Here we introduce our experience in using titanium cable cerclage to manage patellar fracture. Based on our cases, we would like to share 5 important points in applying this technique. First, K-wires are positioned to protect the titanium cable fixation, and the wires can prevent slipping of the cerclage in early rehabilitation. Second, the titanium cable should contact the K-wire closely at the superior and inferior edge of patella. This is critical to the success of the management because loose bone-to-cable interfaces would not endure displacement of fracture during knee joint motion. In our cases, the loosening did not occur secondary to soft tissue shifting or necrosis. Third, the titanium cable passing circumferentially around the patella should be closely along the cortical bone. Make sure the cable is next to the bone. Fourth, the knots should be buried in the lateral soft tissue to reduce symptoms caused by them. Fifth, titanium cable cerclage can be used, after other internal fixation failures.
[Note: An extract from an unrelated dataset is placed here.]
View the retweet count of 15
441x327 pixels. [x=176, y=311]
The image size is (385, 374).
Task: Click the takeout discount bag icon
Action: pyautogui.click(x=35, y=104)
This study had the following limitation: the series of patients involved was small. Larger studies are needed to fully evaluate its role in clinical practice.
5. Conclusions
We describe a novel surgical technique for patellar fractures. The titanium cable can be used for the majority of patella fractures. This technique may afford comparable stability of the fracture during early stage compared with steel wire techniques.
Footnotes
Abbreviation: K-wire = Kirschner wire.
The authors report no conflicts of interest.